Materials 2018, 11(1), 68; https://doi.org/10.3390/ma11010068
Submission received: 3 December 2017
/
Revised: 26 December 2017
/
Accepted: 29 December 2017
/
Published: 4 January 2018
(This article belongs to the Section Carbon Materials)
Abstract
:Graphene oxide (GO) is emerging as a promising nanomaterial with potential application in the detection and analysis of amino acids, DNA, enzymes, and proteins in biological fluid samples. So, the reaction of GO with amino acids should be characterized and determined before using it in biosensing methods and devices. In this study, the reaction of tyrosine amino acid (Tyr) with GO was characterized using FT-IR, UV-vis spectrophotometry, and scanning electron microscopy (SEM) before its use. The optimum conditions for GO’s interaction with Tyr amino acid have been studied under variable conditions. The optimum conditions of pH, temperature, shaking time, and GO and tyrosine concentrations for the uptaking of tyrosine amino acid onto the GO’s surface from aqueous solution were determined. The SEM analysis showed that the GO supplied was in a particle size range between 5.4 and 8.1 nm. A pH of 8.4–9.4 at 25 °C and 5 min of shaking time were the optimum conditions for a maximum uptake of 1.4 μg/mL of tyrosine amino acid onto 0.2 mg/mL of GO.
1. Introduction
Graphene oxide (GO) is a novel single-atom-thick and two-dimensional carbon material produced by the oxidation of graphite that contains oxygen functional groups, such as epoxides, phenol hydroxyls, and carboxylic groups [1,2,3]. The oxygenated lattice of GO not only facilitates better water solubility and stability, but allows for noncovalent interaction with diols, amine functional groups, and phenyls in biomolecules through electrostatic interaction, π–π stacking, and hydrogen bonding to enable the recognition of biomolecules with detectable specificity [4]. Recently, GO has attracted considerable attention due to its extraordinary electronic, optical, and thermal properties in comparison to other nanomaterials. The superior characteristics of GO, such as its large surface area, good water dispersibility and biocompatibility, facile surface modification, and low manufacturing cost, make it a promising material for biotechnology and biosensing applications [5,6,7,8]. GO has been shown to quench organic fluorescence molecules due to long-range nano-scale energy transfer [9].
Recent experimental results indicate that some amino acids, peptides, and proteins can be quickly adsorbed onto the surface of GO because of electrostatic interaction, hydrophobic interaction, and hydrogen bonding [10]. Amino acids are molecules containing at least one amino group, a carboxylic group, and a side chain that varies between different amino acids.

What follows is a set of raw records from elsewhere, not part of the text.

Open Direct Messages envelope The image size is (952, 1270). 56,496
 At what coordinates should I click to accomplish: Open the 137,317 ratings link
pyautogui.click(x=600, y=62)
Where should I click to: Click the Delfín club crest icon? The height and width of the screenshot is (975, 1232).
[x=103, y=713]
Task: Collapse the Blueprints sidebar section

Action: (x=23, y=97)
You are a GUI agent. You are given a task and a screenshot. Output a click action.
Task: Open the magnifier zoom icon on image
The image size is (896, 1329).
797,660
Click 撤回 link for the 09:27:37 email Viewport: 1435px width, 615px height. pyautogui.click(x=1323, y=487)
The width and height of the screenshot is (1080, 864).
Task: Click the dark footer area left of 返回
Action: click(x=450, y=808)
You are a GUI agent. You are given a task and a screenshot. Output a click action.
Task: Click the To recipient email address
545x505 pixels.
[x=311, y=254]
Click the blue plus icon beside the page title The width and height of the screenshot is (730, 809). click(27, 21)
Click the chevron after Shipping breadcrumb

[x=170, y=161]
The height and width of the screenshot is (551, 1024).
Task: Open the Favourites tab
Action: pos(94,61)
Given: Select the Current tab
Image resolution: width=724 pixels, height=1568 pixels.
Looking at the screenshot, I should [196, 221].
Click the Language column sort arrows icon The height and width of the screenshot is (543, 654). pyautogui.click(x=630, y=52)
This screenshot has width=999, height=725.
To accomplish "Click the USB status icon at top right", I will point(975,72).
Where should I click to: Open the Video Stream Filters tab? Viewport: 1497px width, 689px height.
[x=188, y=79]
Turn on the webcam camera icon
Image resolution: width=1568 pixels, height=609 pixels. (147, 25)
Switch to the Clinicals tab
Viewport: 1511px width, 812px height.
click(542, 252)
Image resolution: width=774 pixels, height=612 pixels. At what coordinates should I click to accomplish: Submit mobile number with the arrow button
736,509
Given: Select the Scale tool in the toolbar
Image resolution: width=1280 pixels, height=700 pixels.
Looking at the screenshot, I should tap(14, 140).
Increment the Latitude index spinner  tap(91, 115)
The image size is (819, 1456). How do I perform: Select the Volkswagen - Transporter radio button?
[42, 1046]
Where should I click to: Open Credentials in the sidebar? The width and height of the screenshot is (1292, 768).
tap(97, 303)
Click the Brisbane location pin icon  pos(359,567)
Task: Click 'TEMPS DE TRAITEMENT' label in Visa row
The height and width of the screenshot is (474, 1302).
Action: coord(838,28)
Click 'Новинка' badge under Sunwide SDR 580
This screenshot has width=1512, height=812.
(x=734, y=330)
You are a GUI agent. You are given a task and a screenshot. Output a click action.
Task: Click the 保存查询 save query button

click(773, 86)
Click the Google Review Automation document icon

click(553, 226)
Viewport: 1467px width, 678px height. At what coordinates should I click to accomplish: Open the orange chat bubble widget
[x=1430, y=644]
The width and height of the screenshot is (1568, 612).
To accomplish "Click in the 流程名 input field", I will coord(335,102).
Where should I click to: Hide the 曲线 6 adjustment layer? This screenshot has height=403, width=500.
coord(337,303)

Amino acids are important to life and have many functions in metabolism; one particularly important function is to serve as the building blocks of proteins. Many proteins have residual amino acids in their structure, such as tryptophan and tyrosine (Tyr), and due to their central role in biochemistry, amino acids are important in nutrition and are commonly used in food technology and industry. Tyrosine and Tryptophan are two amino acids that contribute to our emotional well-being and mental alertness as well as participate in a wide variety of other healthful benefits [11]. Amino acids appear as promising molecules to be immobilized on nanomaterials [12,13,14]. One of the recent studies in this area used GO as an optical sensor for the determination of the L-tryptophan amino acid (Trp) in the presence of other amino acids, such as L-asparagine, L-histidine, L-phenylalanine, L-arginine, L-tyrosine, L-lysine, L-ascorbic acid, tartaric acid and uric acid, by a spectrofluorometric method [15]. The chemical composition of GO is not yet fully known, and due to the high reactivity of the oxygenated groups, mainly the epoxy, hydroxyl, and carboxyl groups, several derivatization reactions may occur at the same time [16]. In this study, graphene oxide was used as an absorbing material for tyrosine amino acids in aqueous solution. Different parameters were tested to determine the optimum conditions for the uptaking of tyrosine amino acid, such as pH, temperature, GO and tyrosine concentration, and shaking time. These data showed that the uptake of tyrosine amino acid on the surface of GO can serve as a technique for the separation and determination of amino acids or protein with residual tyrosine amino acid from aqueous and biological fluids.
2. Experimental
2.1. Material and Instruments
Graphene oxide was obtained from Advanced Chemical Supplier ACS Material LLC., Pasadena, CA, USA. The particle size of the GO was determined by Scanning Electron Microscopy (SEM-FEI, FEG Quants 250, Hillsboro, OR, USA, magnification 20–1,000,000× high resolution). All spectrophotometric measurements were carried out at 25 ± 1 °C using a UV-vis spectrophotometer model (UV-1800 SHIMADZU, Nakagyo-KU, Kyoto, Japan). Fourier Transform Infrared Spectroscopy (FTIR) was carried out using a Nicolet iS 10 Thermo scientific (Waltham, MA, USA). A bench-top M545 meter was applied to adjust the pH (Pinnacle, Corning, NY, USA). A bench-top sonicator of Model 1510 was used to disperse graphene oxide in water and for the shaking time experiments (Branson, Danbury, CT, USA). The tyrosine amino acids were delivered from Sigma Co. (Munich, Germany).
2.2. Methods
2.2.1. Particle Size Determination of GO
The shape and size of the GO were studied by scanning electron microscopy (SEM-FEI, FEG Quants 250, Hillsboro, OR, USA, magnification 20–1,000,000× high resolution).
2.2.2. FT-IR of GO
Fourier Transform Infrared Spectroscopy (FTIR) with a Nicolet iS 10 Thermo scientific (Waltham, MA, USA) was used to record and characterize the spectra of the GO before uptake within a scanning range of 400–4000 cm−1.
2.2.3. UV-vis of GO
UV-vis spectral data were measured on a spectrophotometer (UV-1800 SHIMADZU, Nakagyo-KU, Kyoto, Japan) in an aqueous solution of GO, Tyr, and GO–Tyr. The maximum absorption of wavelength was 279 nm for Tyr and 223 nm for GO, and the absorption spectra and area under peak were measured and calculated for different variables at 274 nm.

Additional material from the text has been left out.